Le délire reprend de plus belle lorsque l’avocate d’Alexandre Rouillard, maître Sanson, met en doute un témoignage de viol (relevé par l’enquête de Mick Flynn) emmenant d’une ex-compagne du leader de la GR. Selon-elle, la relation qu’ils entretenaient au moment des faits rendrait ridicule cette accusation
Faute de pouvoir se défendre sur les faits, les plaignants et leurs avocates se rabattent alors sur le pathos. On évoque l’effet qu’aurait eu la campagne de l’irlandais sur l’état psychologique des plaignants (comparé à celui d’un viol, seriously!?). Lors de son passage à la barre, Leïla Messaoudi se targue même d’avoir à cœur le combat contre les violences faites femmes. À ce moment, la témoin victime d’Alexandre Rouillard quitte la salle.
En réponse aux multiples chefs d’accusation contre Mick Flynn, son avocat dénonce une stratégie « bolloréenne » consistant à se disculper en multipliant les attaques (diffamation, injure publique, harcèlement) ou pour reprendre ses mots, à « tirer dans tous les sens jusqu’à ce que ça marche »

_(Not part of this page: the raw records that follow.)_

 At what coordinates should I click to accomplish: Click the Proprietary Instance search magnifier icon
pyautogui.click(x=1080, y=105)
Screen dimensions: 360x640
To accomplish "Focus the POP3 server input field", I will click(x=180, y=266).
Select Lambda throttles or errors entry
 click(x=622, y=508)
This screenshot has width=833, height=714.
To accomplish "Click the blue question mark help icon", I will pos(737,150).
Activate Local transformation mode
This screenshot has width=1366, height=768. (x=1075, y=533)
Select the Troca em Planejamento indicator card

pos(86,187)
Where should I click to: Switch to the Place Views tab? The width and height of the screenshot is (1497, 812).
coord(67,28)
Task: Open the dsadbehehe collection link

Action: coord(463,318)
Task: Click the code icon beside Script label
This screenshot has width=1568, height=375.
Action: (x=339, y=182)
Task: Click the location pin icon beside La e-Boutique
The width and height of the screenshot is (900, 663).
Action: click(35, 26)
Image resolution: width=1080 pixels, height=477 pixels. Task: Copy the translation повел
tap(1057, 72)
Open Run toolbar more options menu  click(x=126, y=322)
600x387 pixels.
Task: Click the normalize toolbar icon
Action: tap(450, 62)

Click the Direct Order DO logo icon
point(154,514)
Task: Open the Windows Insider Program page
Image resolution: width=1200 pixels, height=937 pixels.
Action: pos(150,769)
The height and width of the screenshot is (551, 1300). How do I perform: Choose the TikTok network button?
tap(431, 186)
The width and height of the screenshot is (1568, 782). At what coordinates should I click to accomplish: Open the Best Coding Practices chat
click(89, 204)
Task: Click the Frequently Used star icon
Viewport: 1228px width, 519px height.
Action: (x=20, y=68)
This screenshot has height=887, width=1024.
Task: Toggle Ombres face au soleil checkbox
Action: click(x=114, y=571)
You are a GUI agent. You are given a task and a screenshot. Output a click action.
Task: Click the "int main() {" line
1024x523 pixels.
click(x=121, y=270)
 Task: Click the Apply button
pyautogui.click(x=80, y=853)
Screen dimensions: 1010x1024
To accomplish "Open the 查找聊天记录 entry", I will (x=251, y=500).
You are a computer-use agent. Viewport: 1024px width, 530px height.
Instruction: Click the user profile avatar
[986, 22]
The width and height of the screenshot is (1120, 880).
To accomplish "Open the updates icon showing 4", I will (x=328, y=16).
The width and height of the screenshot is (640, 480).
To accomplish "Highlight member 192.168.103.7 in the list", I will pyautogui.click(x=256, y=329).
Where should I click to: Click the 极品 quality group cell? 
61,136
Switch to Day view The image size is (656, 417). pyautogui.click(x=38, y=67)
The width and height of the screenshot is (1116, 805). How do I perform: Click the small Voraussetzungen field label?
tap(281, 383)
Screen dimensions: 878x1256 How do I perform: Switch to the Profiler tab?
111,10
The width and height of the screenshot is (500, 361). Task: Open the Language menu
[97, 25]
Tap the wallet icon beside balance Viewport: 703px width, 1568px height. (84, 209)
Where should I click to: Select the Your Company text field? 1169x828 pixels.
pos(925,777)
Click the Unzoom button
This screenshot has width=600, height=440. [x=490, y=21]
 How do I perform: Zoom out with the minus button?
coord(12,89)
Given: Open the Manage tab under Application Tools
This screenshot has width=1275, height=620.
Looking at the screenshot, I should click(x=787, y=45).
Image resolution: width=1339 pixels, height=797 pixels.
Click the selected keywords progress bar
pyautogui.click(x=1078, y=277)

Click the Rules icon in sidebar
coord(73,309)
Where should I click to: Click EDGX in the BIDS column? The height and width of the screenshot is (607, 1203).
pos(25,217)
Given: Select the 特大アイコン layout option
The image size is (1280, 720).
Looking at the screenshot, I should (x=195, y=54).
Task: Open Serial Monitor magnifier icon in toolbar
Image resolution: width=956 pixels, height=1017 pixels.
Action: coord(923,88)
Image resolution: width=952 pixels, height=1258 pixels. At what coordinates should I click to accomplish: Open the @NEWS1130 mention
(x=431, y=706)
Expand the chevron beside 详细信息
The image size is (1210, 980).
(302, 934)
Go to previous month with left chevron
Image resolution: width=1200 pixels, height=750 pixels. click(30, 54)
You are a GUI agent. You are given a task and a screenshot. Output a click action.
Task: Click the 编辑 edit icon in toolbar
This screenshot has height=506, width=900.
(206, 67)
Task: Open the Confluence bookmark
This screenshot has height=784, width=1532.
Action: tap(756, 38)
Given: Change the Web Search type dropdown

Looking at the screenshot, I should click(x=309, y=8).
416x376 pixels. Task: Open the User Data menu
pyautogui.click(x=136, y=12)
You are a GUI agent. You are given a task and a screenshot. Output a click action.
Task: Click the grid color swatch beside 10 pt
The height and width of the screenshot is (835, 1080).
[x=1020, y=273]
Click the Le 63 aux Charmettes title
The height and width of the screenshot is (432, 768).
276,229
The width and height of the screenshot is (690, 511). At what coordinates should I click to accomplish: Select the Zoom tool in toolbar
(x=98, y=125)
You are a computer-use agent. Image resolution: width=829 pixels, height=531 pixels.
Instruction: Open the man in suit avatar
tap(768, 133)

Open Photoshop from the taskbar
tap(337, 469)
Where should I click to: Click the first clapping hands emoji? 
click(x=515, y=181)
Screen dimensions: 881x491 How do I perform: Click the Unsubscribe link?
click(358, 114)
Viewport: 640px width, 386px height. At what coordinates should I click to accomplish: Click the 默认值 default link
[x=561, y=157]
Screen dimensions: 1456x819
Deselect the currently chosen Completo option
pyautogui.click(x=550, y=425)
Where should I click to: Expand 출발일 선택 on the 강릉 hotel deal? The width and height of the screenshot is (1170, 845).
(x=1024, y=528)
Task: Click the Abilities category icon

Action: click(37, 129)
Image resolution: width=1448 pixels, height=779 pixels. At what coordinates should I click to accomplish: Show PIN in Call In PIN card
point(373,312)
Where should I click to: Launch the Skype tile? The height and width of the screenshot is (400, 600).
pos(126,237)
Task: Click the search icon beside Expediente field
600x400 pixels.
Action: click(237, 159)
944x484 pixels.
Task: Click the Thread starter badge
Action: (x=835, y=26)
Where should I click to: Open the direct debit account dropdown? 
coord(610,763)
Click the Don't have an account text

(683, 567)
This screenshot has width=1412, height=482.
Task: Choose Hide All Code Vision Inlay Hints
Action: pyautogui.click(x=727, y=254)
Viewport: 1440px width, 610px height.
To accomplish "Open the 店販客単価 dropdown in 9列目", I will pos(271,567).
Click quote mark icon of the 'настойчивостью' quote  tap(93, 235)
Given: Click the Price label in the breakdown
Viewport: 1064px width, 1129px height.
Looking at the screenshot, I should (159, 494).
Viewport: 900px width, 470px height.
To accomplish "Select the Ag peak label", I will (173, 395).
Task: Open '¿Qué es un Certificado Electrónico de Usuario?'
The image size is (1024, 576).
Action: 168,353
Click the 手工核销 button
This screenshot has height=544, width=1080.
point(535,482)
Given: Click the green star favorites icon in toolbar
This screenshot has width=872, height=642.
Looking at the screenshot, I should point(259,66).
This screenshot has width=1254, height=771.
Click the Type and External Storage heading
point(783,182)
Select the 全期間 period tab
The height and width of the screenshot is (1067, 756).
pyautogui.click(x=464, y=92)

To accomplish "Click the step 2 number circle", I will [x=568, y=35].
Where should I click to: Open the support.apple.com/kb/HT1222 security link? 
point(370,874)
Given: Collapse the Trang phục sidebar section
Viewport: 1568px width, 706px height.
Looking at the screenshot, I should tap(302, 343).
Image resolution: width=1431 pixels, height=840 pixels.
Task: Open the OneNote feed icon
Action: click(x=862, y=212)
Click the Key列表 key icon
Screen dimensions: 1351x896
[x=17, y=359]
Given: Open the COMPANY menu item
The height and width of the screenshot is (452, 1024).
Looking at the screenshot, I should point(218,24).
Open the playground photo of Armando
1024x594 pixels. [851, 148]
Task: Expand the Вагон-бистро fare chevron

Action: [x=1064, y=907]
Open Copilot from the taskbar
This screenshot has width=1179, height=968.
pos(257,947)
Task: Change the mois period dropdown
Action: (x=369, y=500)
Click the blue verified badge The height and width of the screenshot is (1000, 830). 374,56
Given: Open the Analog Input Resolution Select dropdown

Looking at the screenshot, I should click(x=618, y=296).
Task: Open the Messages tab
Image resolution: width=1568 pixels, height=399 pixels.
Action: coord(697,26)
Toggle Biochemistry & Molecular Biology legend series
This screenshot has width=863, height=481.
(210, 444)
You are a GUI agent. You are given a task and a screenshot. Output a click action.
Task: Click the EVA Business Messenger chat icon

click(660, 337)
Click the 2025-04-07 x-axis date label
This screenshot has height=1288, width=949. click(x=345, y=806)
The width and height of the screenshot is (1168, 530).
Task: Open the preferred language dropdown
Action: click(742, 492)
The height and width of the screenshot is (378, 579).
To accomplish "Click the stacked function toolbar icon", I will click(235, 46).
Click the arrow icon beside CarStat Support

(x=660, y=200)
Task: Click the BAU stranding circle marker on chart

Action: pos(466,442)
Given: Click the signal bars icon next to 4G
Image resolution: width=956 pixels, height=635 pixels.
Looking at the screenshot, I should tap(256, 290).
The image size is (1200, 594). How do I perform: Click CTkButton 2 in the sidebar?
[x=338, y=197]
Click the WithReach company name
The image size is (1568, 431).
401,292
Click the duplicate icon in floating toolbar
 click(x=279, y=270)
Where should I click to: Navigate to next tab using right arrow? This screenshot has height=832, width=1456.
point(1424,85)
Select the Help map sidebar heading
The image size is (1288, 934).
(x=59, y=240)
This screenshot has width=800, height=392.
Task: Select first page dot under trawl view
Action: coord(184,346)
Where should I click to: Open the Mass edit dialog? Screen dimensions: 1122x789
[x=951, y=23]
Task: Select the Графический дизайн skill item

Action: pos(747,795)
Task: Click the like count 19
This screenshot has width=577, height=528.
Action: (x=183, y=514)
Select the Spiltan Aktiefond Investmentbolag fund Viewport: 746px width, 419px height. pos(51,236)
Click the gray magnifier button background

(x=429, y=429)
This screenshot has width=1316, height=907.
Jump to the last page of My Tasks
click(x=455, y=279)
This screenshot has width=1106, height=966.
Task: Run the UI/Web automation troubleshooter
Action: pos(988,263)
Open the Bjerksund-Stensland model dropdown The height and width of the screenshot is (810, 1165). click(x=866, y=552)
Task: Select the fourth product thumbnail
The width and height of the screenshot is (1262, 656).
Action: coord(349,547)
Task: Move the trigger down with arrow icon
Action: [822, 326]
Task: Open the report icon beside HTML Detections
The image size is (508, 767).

Après les longues et inconsistantes plaidoiries des avocates des membres de la Gauche Révolutionnaire, c’est au tour de maître Huriet de conclure. Dans un moment de bravoure mémorable, l’homme resté jusque-là humble voir réservé hausse le ton. » mais on parle de quoi là ? De viol ! » lance-t-il en tapant du poing sur son pupitre. Des mots jusque là tus sont lancés. L’avocat rappelle la nature « criminelle » d’actes qui pourraient se juger « devant les assises. » Balayant les accusation de diffamation, ce dernier rappelle l’écrasante masse de témoignages qui accablent le leader de la Gauche Révolutionnaire.
A l’issue de près de 4h de procès, le tribunal a annoncé qu’il donnera son rendu le 15 mars. La procureur n’a pas requis de peine et a déclaré s’en remettre à la décision des juges pour cette affaire.
Finalement, ce qui se jouait dans ce tribunal mardi soir, ce n’était pas une question de diffamation, d’injures publiques ou de harcèlement, mais bien de dévoiler au monde, face à la justice, ce qui restera dans les anales comme » l’affaire Rouillard « . Révéler ces années de viols et d’agressions sexuelles impunies et leur — pas si fine — dissimulation par les cadres du parti. Quel que soit l’issue de ce procès, il aura marqué un tournant définitif dans cette affaire.